21      It is apparent from the order for reference that, in interim proceedings preceding the action on the merits in which that order was made, it was found that the Arco lamp, which was created in 1962 and entered the public domain before 19 April 2001, was eligible for copyright protection as an industrial design under Law No 633/1941, as amended by Legislative Decree No 95/2001, and that the lamp imported by Semeraro ‘slavishly imitated all [its] stylistic and aesthetic features’. The court hearing the interim proceedings, by order of 29 December 2006, therefore confiscated the imported lamps and prohibited Semeraro from continuing to market them.

22      As regards the proceedings on the substance, the national court states that, since these proceedings were commenced, legislative amendments have been made concerning copyright protection for industrial designs and that some doubt arises as to their conformity with Directive 98/71 and, more specifically, with the principle of cumulation of protection established by Article 17 of that directive.

23      In particular, the national court refers in that regard to Article 239 of the IPC, as amended by Article 4(4) of Decree Law No 10 of 15 February 2007.

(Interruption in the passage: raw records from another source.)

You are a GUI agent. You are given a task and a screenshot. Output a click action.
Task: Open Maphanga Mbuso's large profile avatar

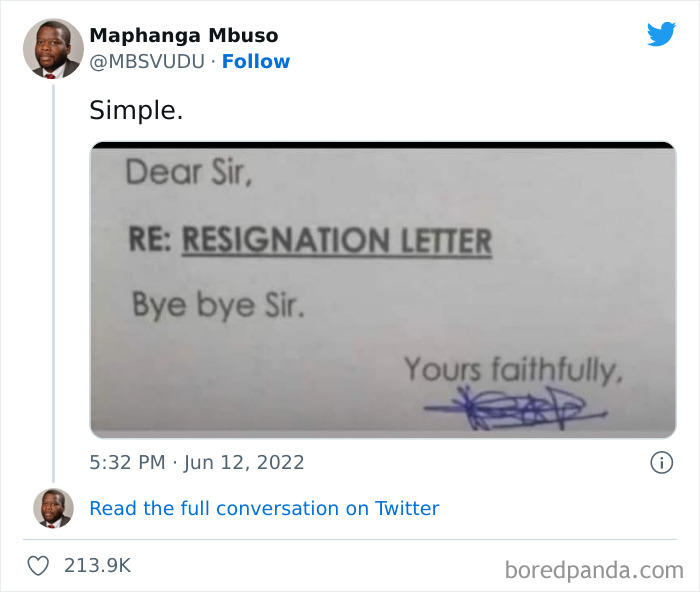coord(52,48)
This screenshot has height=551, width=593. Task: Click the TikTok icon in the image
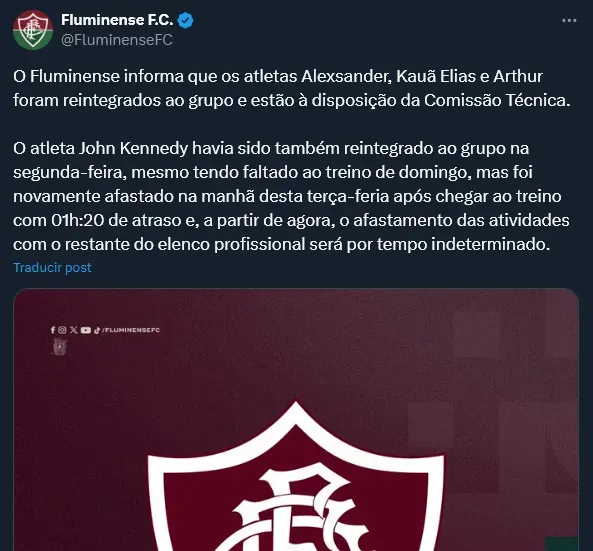(x=97, y=330)
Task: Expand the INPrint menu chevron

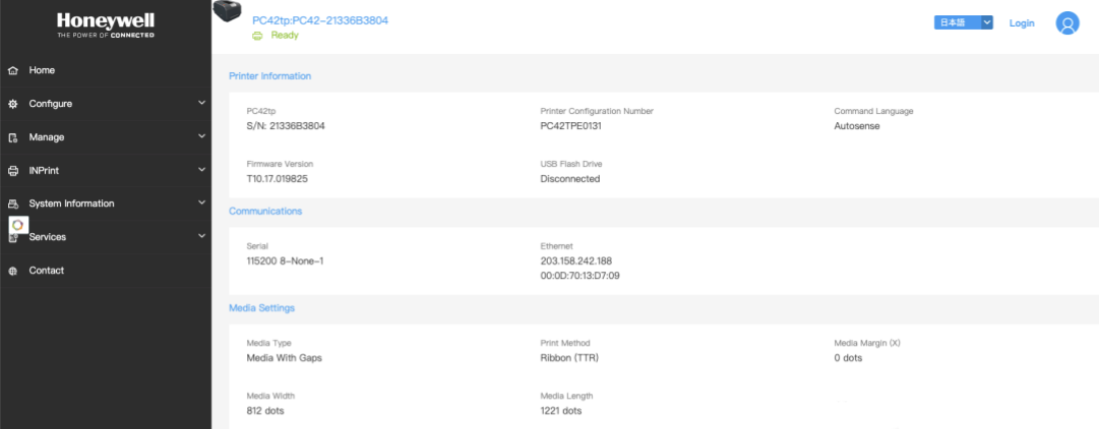Action: [x=202, y=170]
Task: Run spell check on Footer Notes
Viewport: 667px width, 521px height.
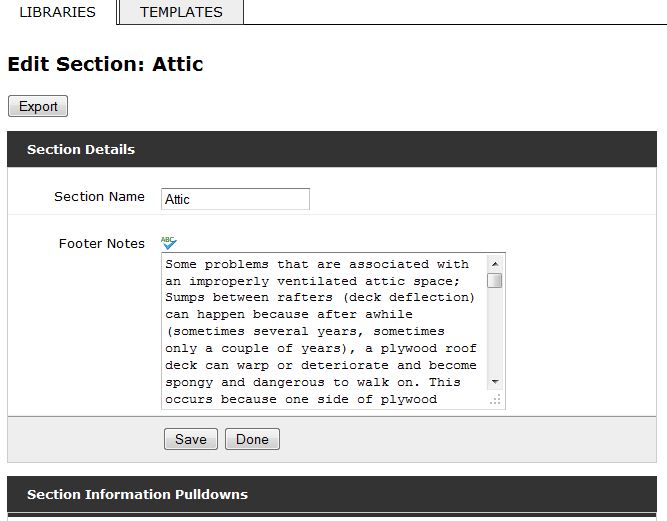Action: pyautogui.click(x=169, y=243)
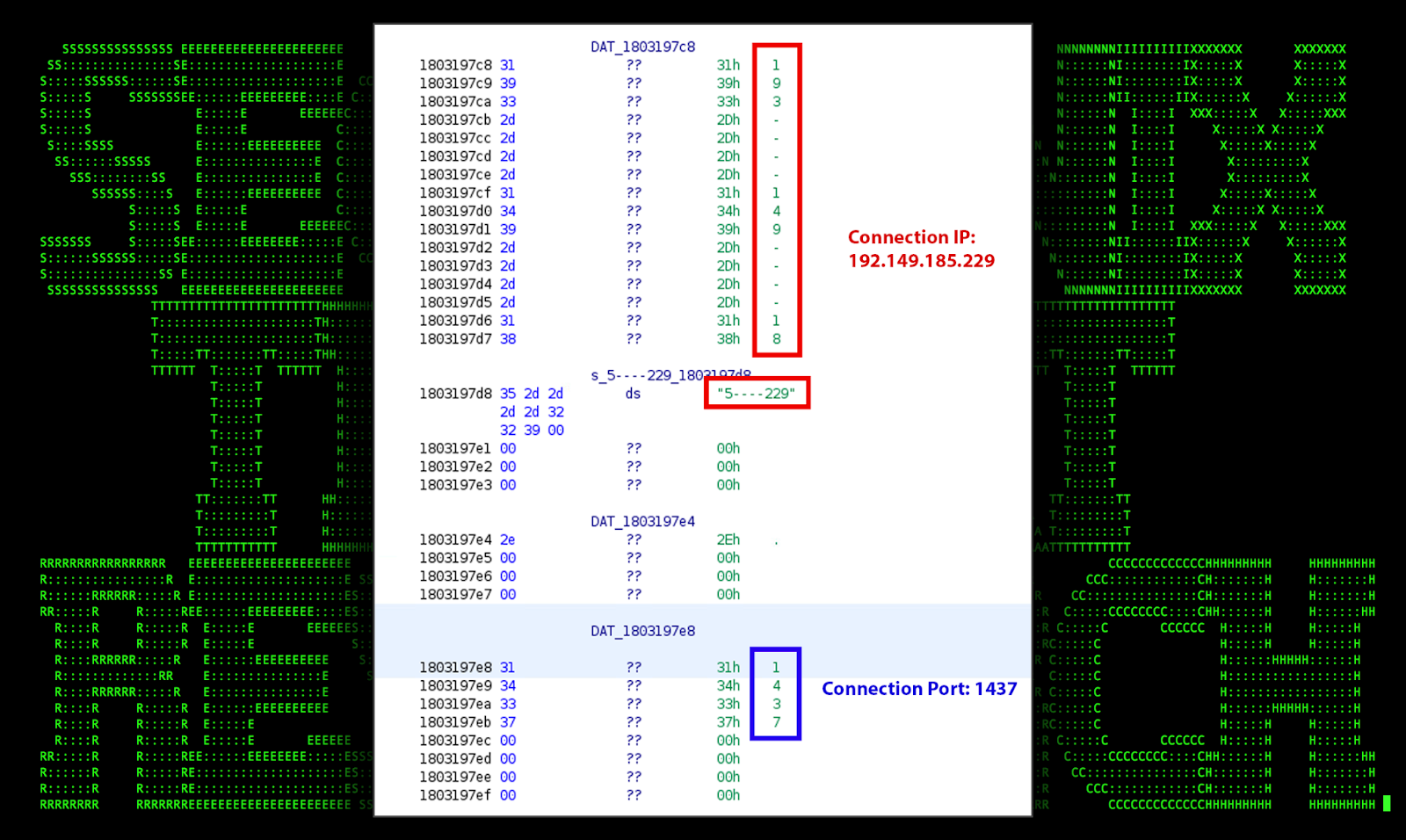Click the green terminal cursor block
The height and width of the screenshot is (840, 1406).
click(1387, 803)
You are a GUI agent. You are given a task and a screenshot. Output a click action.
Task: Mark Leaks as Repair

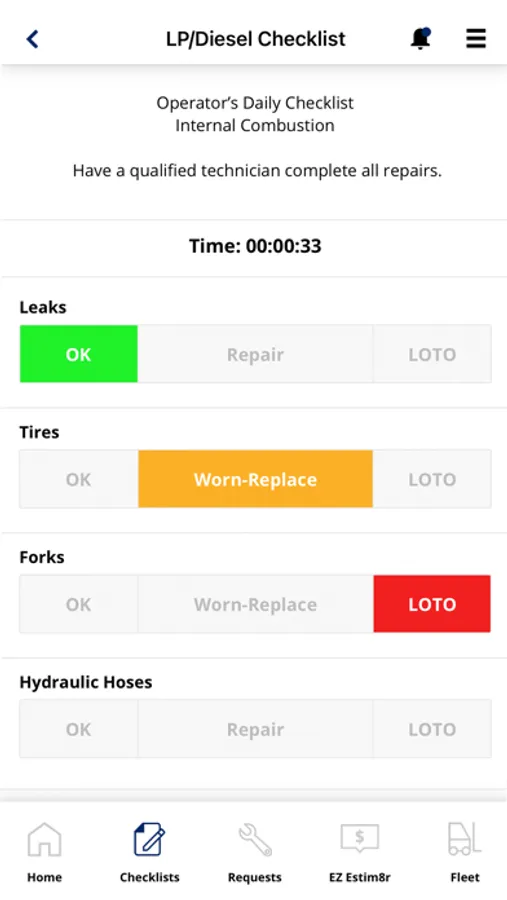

24      In those circumstances, the Tribunale di Milano decided to stay the proceedings and to refer the following questions to the Court for a preliminary ruling:

‘1.      Must Articles 17 and 19 of Directive [98/71] be interpreted as meaning that, in implementing a … law of a Member State which has introduced copyright protection for designs into its legal order in accordance with that Directive, the discretion accorded to such a Member State to establish independently the extent to which, and the conditions under which, such protection is conferred may include discretion to preclude such protection in the case of designs which – albeit meeting the requirements for protection laid down in copyright law – fell to be regarded as having entered the public domain before the date on which the statutory provisions introducing copyright protection for designs into the domestic legal order entered into force, in so far as they had never been registered as designs or in so far as the relevant registration had already expired by that date?

2.      If the answer to the first question is in the negative, must Articles 17 and 19 of Directive [98/71] be interpreted as meaning that, in implementing a national law of a Member State which has introduced copyright protection for designs into its legal order in accordance with that Directive, the discretion accorded to such a Member State to establish independently the extent to which, and the conditions under which, such protection is conferred may include discretion to preclude such protection in the case of designs which – albeit meeting the requirements for protection laid down in copyright law – fell to be regarded as having entered the public domain before the date on which the statutory provisions introducing copyright protection for designs into the domestic legal order entered into force and where a third party – without authorisation from the holder of the copyright on such designs – has already produced and marketed products based on such designs in that State?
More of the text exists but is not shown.